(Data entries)
_ _ _ _

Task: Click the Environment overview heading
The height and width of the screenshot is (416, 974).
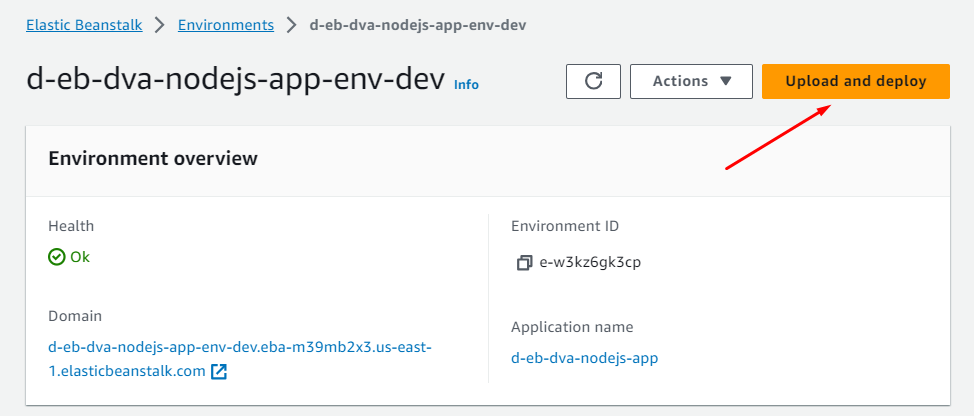Action: pyautogui.click(x=153, y=158)
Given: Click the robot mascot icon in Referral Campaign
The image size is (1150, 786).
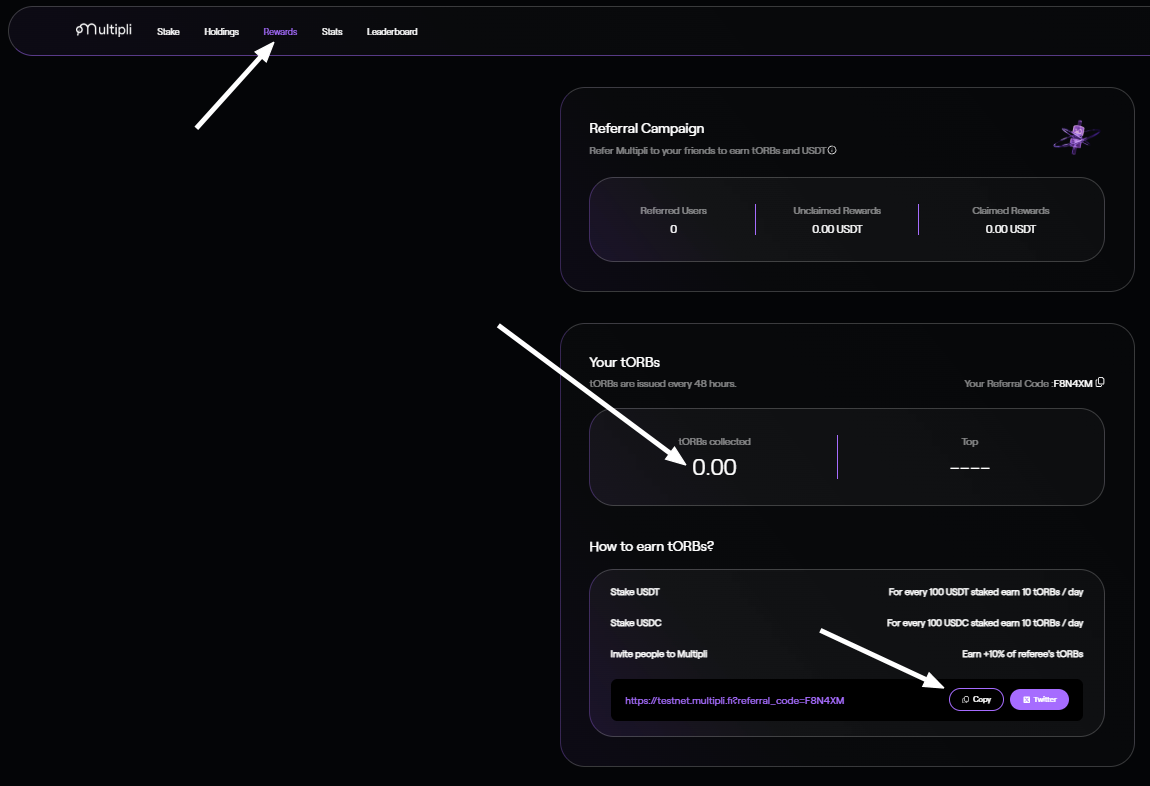Looking at the screenshot, I should pyautogui.click(x=1076, y=136).
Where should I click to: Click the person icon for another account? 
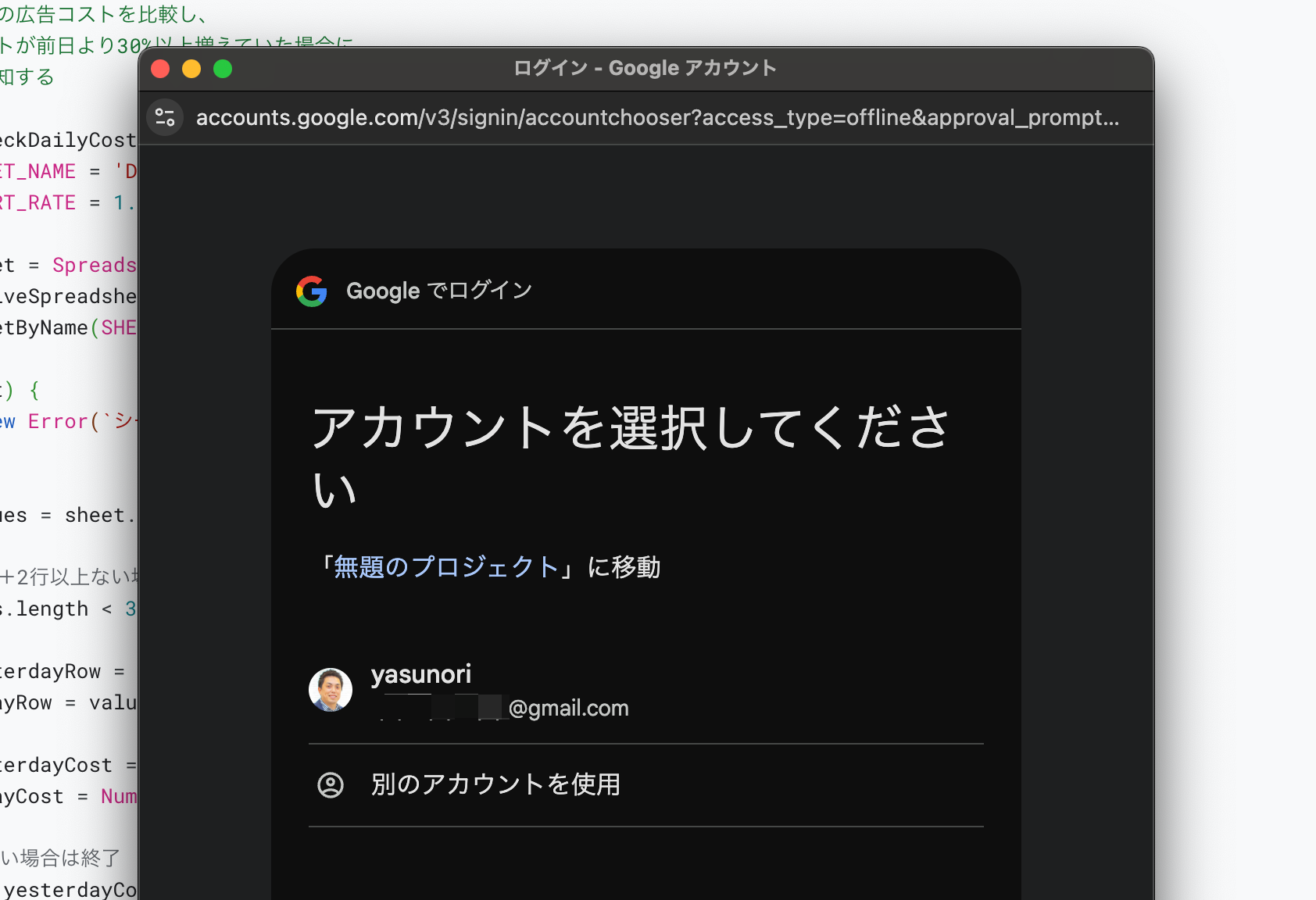click(331, 784)
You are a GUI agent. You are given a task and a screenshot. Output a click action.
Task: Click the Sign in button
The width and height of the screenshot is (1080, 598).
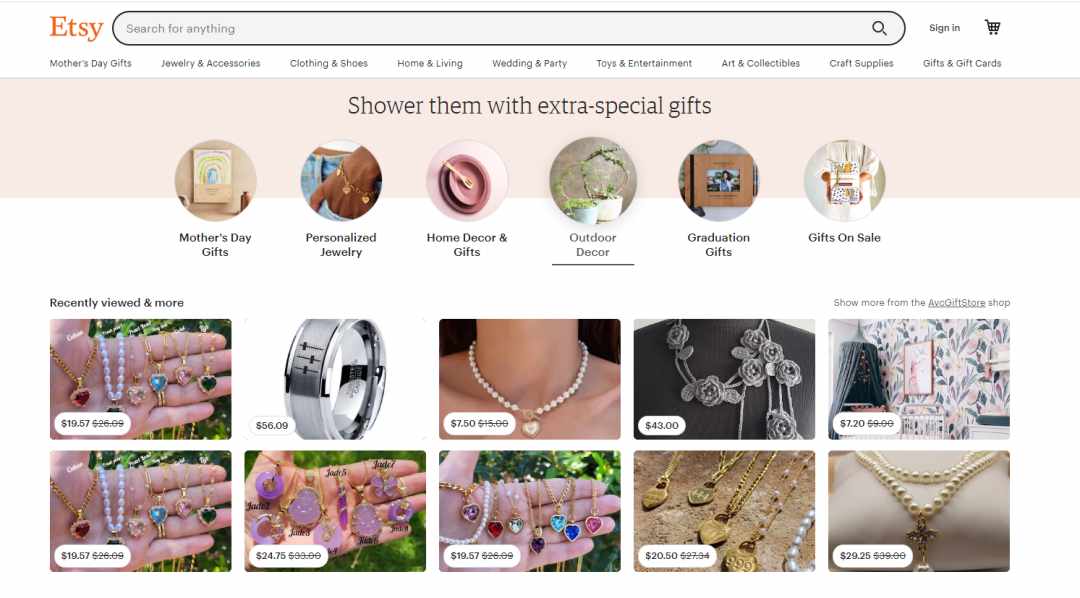coord(944,28)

_ _ _ _

* _TASK TO CARRY OUT_
Can the lines from the one with "Given: Click the" to the end of the records above be quoted exactly, both ends included, with every picture omitted?

* _RESULT FOR THIS EXERCISE_
Given: Click the robot mascot icon in Referral Campaign
The image size is (1150, 786).
Looking at the screenshot, I should pyautogui.click(x=1076, y=136).
Where should I click to: Click the person icon for another account? 
click(331, 784)
You are a GUI agent. You are given a task and a screenshot. Output a click action.
Task: Click the Sign in button
The width and height of the screenshot is (1080, 598).
coord(944,28)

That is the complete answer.